Like many universities, WCSU has focused on strategies for supporting differential preparation for college. Some of that preparation is about being the first in the family to attend college. Higher education can have a lot of confusing vocabulary and hidden expectations that those of us immersed in education just know. Adding a First Year program is our way of trying to level the playing field and demystify our processes. Similarly, we focus on getting students the tutoring or academic coaching support they need to succeed. We invest in these resources because we know they can help us support the differential needs of our students as we strive to achieve some level of equity.
But the big can of worms opened by the Lumina report is about the quality of credentials. The report offers a framework for developing credentials of all kinds (certificates, two-year, four-year, and graduate degrees), so that the goals and outcomes of those degrees can be easily labeled and measured. Although this is motivated by the most important of observations – the advantaged students have access to credentials that have value, the less advantaged are often duped by low-quality certificates and degrees that may not – the solutions proposed are problematic. While trying to create a system that allows for differing missions and degree types, the outcomes measures proposed very clearly favor education that has direct career connections. Oh boy, I can hear my humanities faculty shudder as I write.
Here are my three problems with this approach:
- The report itself notes ,”65% of Gen-Z jobs don’t exist yet.” Then how can we look for direct career connections when we do not know what the jobs are? To be fair, Lumina does note clusters of skills rather than specific training, but even those clusters are suspect if the success of the credentials are going to be measured largely on employment outcomes.
- Input from business and industry about the gaps in preparation for work, always ends up being descriptions of the traditional outcomes of a liberal arts degree (communication skills, critical thinking, and more recently, teamwork and cultural awareness). Yet the measures of the quality of credentials do not seem to embrace the ambiguity that a liberal arts educational experience implies.
- In trying to solve the problem of regulating organizations that charge a lot of money for credentials that do not connect to jobs (and are not recognized as valuable), Lumina has proposed a solution that does not recognize all of the quality education that is taking place. It feels like No Child Left Behind all over again.
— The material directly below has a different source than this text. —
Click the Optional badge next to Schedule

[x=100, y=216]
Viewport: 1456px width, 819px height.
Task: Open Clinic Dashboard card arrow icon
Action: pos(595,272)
The problem, as I see it, is that we are trying to fit too many different kinds of post-secondary education into one set of outcomes. Certificates in technology support or carpentry skills or introductory graphic design are all great educational opportunities that can link directly to careers. A four-year degree in English, Communication, Chemistry or Psychology can also link to careers, but the focus of this educational experience is different. This approach adds breadth to the experience, emphasizing critical thinking and life-long learning, and helping students carve paths to careers that have yet to be defined. Each of these types of credentials is valuable, but they are different. Measuring them by the same outcomes measures is silly.
What is not silly is the reality of the equity issues that the Lumina report identifies. They are real, persistent, and troubling. Attending to these issues by focusing on designing supports for all students, better supporting K-12 education, and devoting adequate funding to public post-secondary education is very important. The work on credential design is also helpful. They offer some excellent frameworks for reviewing what we offer, and perhaps strengthening some of what we do. I imagine I will be working through those ideas for the next few months. Most of all, the report’s overview of how inequities are being created and replicated is very valuable. It definitely keeps my focus on the different kinds of things I should be looking at to support my wonderfully diverse student body.
But instead of looking at measurements of quality that are one-size-fits all, maybe, just maybe, we can start attending to the strengths and potentials of our differences and see where that takes us in addressing equity.